A bit like blinking into an open bag of alphabet soup. In addition to the codes that are supposed to make sense in the end and make programs run, the IT world is peppered with acronyms, i.e. short words that are composed of the first letters of several words. The term EDP is one such example, standing for Electronic Data Processing and originating from the dinosaur age of IT (which in turn is also an acronym).

Digital fleet management

An important component of the thoroughly digitalized life is the multitude of mobile computing units in the form of mobile phones, tablets, laptops, desktop computers, but also wearables or IoT devices. Here we could talk about the digital “fleet”.

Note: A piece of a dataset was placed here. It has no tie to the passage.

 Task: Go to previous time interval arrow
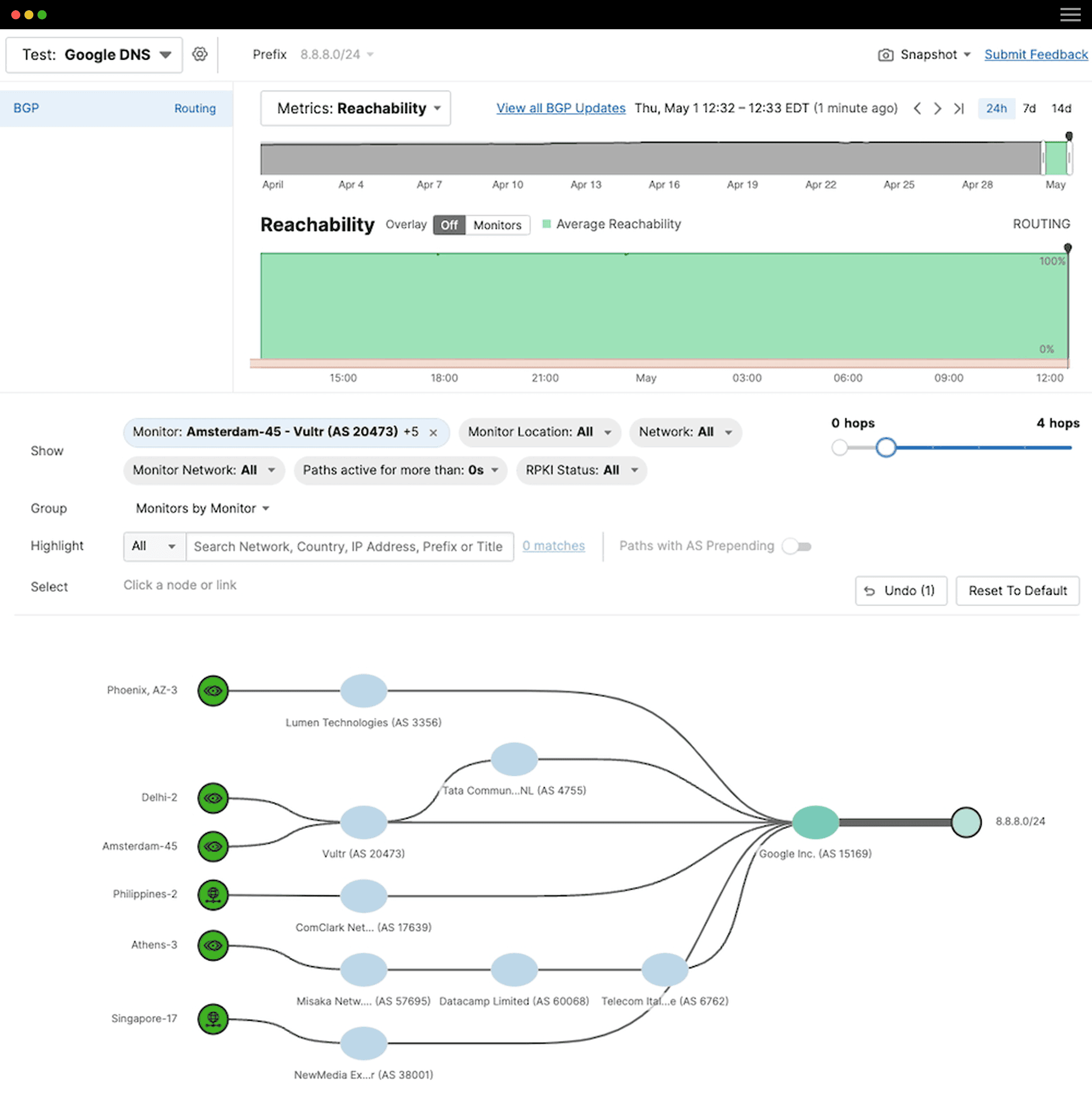(x=917, y=108)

In the IT world, the term Unified Endpoint Management (UEM) is becoming increasingly widespread and is often used synonymously with MDM. In principle, UEM - spoiler alert - is also an MDM solution, only it can do more. MDM is - what else - the acronym for Mobile Device Management and refers to the software that manages mobile devices. So an MDM is a program that has to be able to do a lot.

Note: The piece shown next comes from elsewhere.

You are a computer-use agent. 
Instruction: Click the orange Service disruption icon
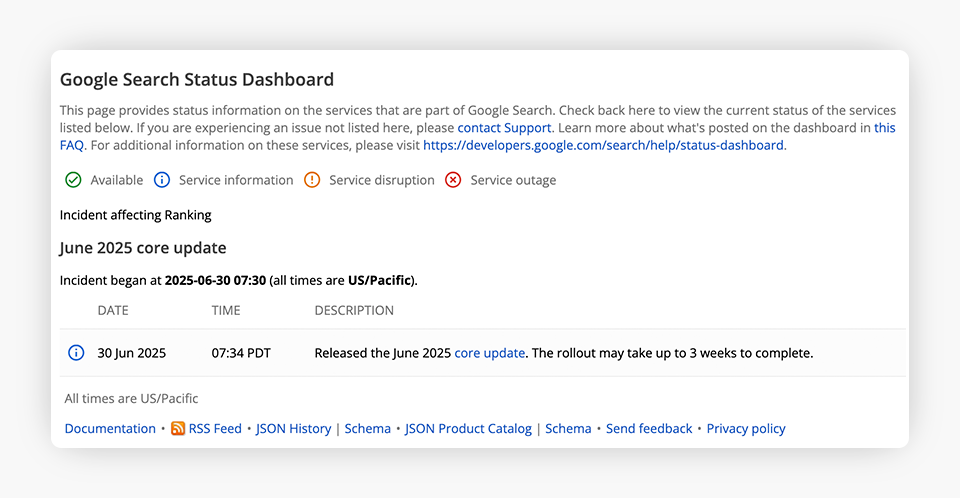(312, 180)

All mobile devices are enrolled and managed here, so that you as an IT administrator have full control over the issued devices. Apps and programs can be loaded, updated, prohibited or allowed. An MDM is, according to historical consensus, a system that can only manage mobile devices. Modern MDMs can manage different operating systems, such as Android or iOS, but usually struggle with desktop operating systems.

We skip EMM, Enterprise Mobility Management, which functionally paved the way as an evolutionary intermediate stage to the crowning achievement of “fleet management”, UEM (Unified Endpoint Management).

The strategy of UEM products is to create a solution of management units for all technical IT products of a company, schools or other entities. UEM solutions contain all the features and applications that can be expected from an MDM, but can do even more and have a larger “radius of action”. A UEM is virtually the luxury full-featured administration. Of course, mobile devices can be managed, but desktop operating systems, interactive displays, wearables, servers or network components are also included.

UEMs should additionally be data protection compliant, usability friendly and offer operation in the cloud or as an on-premise installation in the company’s own data center.

UEMs manage devices, apps and their configuration. A distinction is made between corporate devices (COD - Corporate Owned Device) and school or personal devices (BYOD - Bring your own Device).

Digital education in schools

UEMs must meet many needs and users, as the example of digitization in schools shows:

Through the ideal management and interaction of the various devices, a digital school curriculum should be controlled.

For the procurers, i.e., the public carriers such as municipalities or central data centers, a UEM must be legally secure and cost-effective.

The IT admin who has to enroll, manage and allocate all the devices with the UEM wants to have a solution that works intuitively and technically, manage the servers and always have a full overview.


The teacher wants to use the issued devices to create a disruption-free, pedagogically valuable, and experiential digital lesson.

But the actual target group, the students may not even notice the UEM, because only then the system has its justification.

And now we come to the real purpose:

Of course, an MDM should have completed the evolution to a UEM solution and the software should have passed all the mental technical checklists. But what is actually the point of the much-cited digital education? Not the juggling of buzzwords and acronyms or the understanding that technology is an end in itself. Rather, software is a trade-off between technical implementation of features and meaningful manageability in everyday life, controllable even by non-IT professionals. Software should be a solution or at least a reduction of everyday problems. The administrative solutions - whether UEM or MDM - are only silent helpers that should enable the main actors - namely the students - to have a dusted-off, pedagogically valuable, chaos-free digital lesson. Free of poorly copied worksheets, chalkboards and overhead projectors.

Is Relution now an MDM or UEM?

Both. The focus is on the management and control of mobile devices, as this is the focus in the education and public sector. However, the development is clearly moving in the direction of a UEM solution. Not out of technical end in itself, but out of school necessity. For example, the increased use of laptops under Windows and the use of digital whiteboards required a software-side adaptation and further development of Relution.